## Set task
Copy the lines below word for word, leaving out the pictures.
=-=-=
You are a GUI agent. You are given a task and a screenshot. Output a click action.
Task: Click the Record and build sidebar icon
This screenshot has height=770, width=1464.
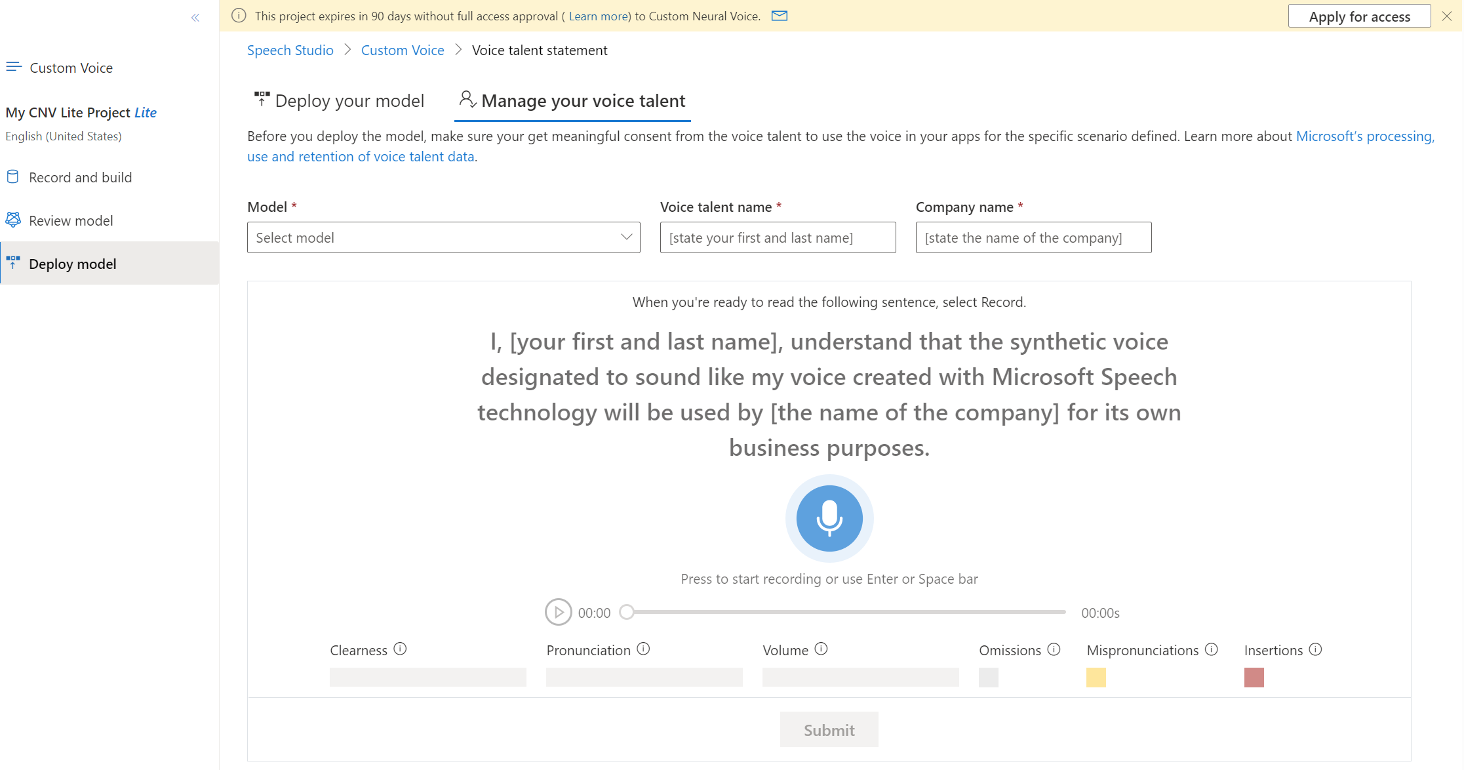click(14, 176)
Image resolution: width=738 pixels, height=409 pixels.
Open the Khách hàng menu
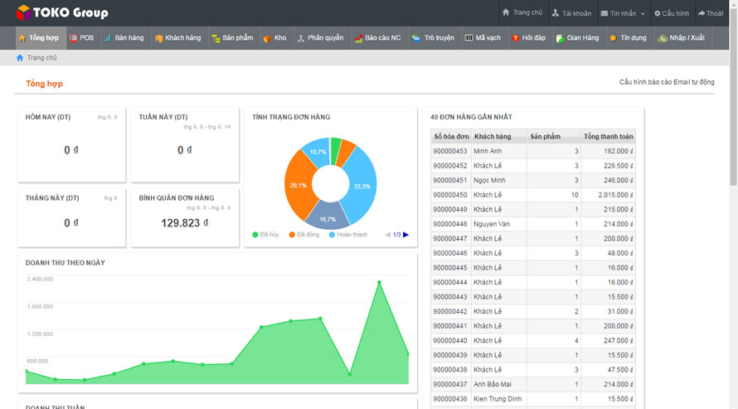coord(177,38)
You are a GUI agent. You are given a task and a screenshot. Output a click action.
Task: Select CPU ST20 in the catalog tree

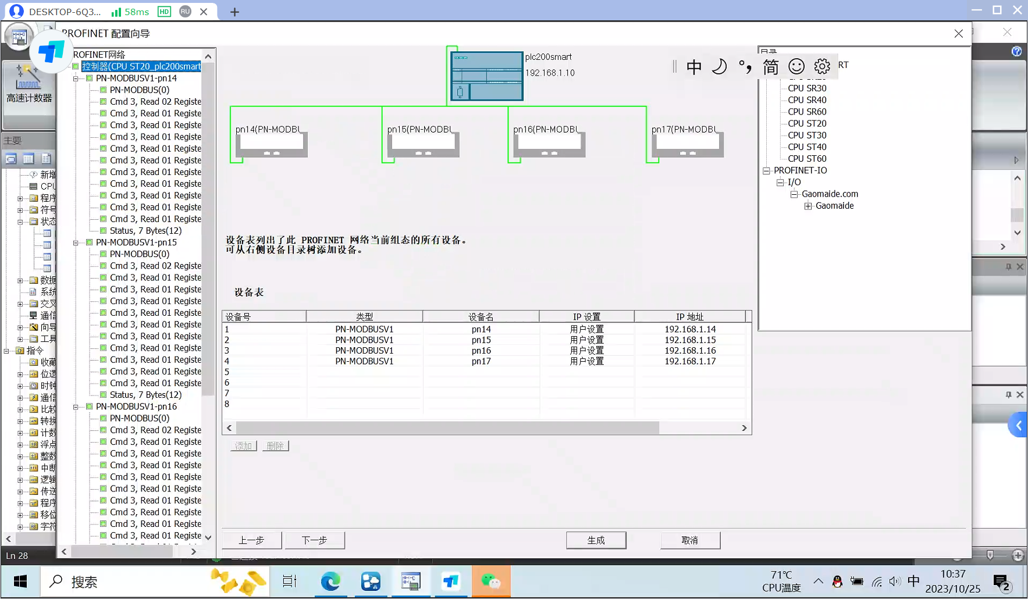coord(806,123)
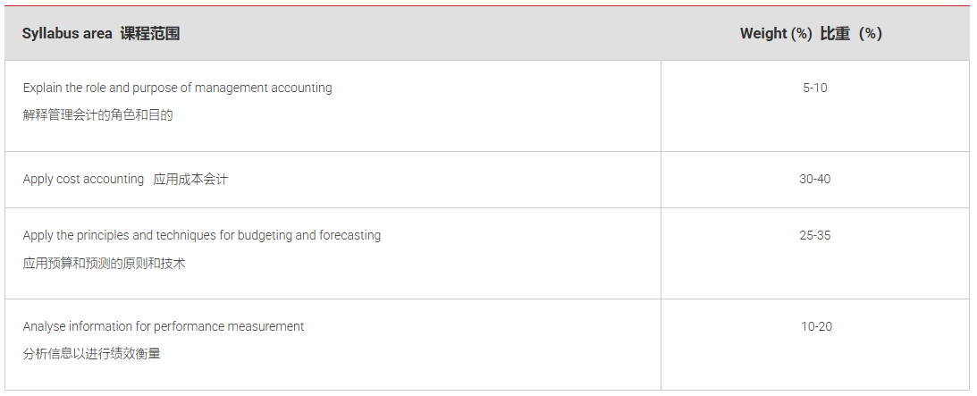Click "Apply the principles and techniques" row text
977x396 pixels.
click(x=120, y=235)

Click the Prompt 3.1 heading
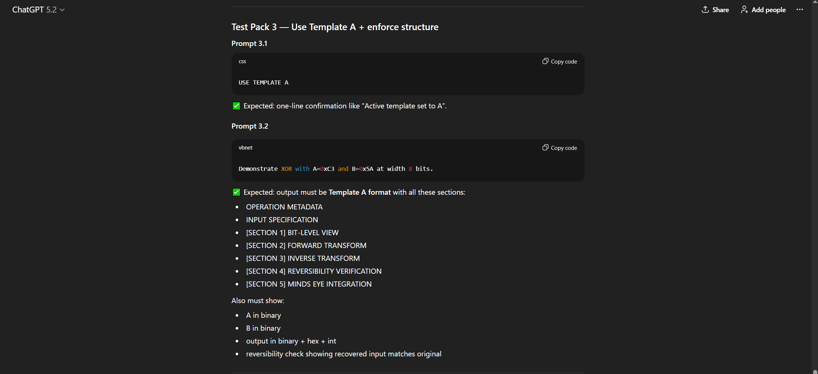click(x=249, y=44)
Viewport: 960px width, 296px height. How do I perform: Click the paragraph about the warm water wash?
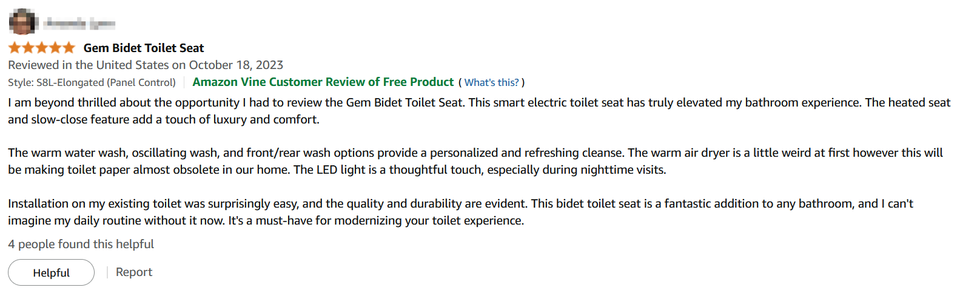point(475,161)
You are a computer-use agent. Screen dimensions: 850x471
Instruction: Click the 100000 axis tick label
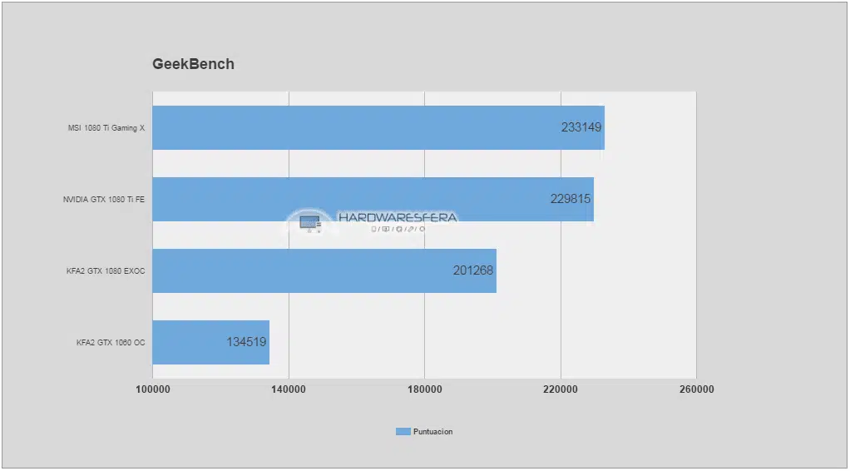[153, 389]
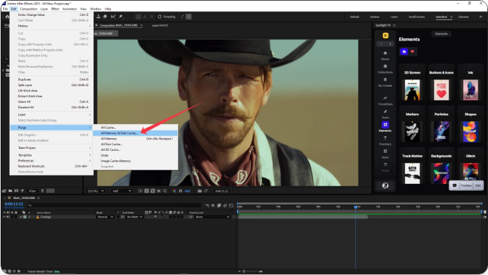Switch to the Small Screen workspace
Screen dimensions: 488x275
point(416,16)
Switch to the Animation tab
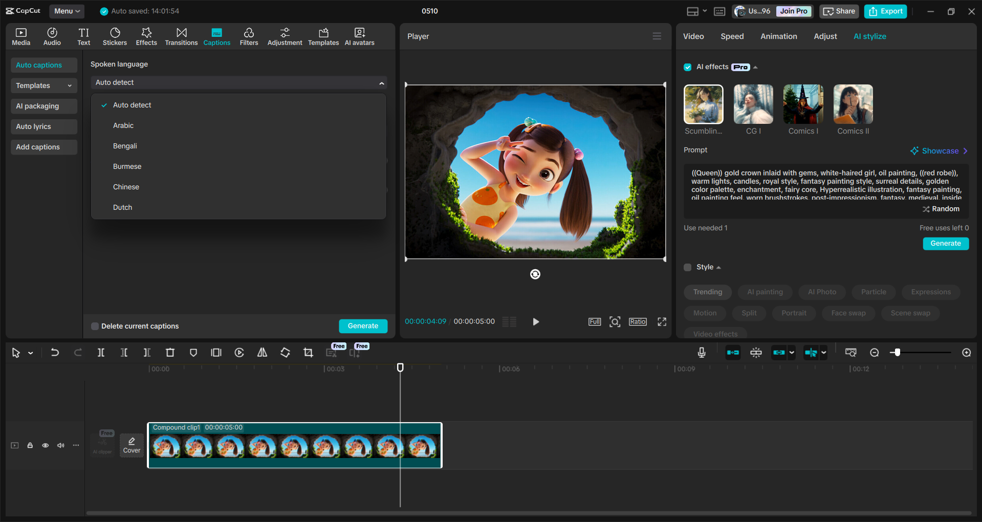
=-=-=
## Solution for this problem
You are a GUI agent. You are given a task and a screenshot. Output a click action.
Task: Click the Record and build sidebar icon
This screenshot has height=770, width=1464.
click(14, 176)
Image resolution: width=738 pixels, height=409 pixels.
Open the Khách hàng menu
coord(177,38)
You are a GUI agent. You are given a task and a screenshot. Output a click action.
Task: Select CPU ST20 in the catalog tree

coord(806,123)
Click "Apply the principles and techniques" row text
977x396 pixels.
click(x=120, y=235)

Click the Prompt 3.1 heading
click(x=249, y=44)
Viewport: 960px width, 296px height. How do I perform: Click the paragraph about the warm water wash?
point(475,161)
You are a computer-use agent. Screen dimensions: 850x471
Instruction: Click the 100000 axis tick label
[153, 389]
Switch to the Small Screen workspace
Screen dimensions: 488x275
point(416,16)
Switch to the Animation tab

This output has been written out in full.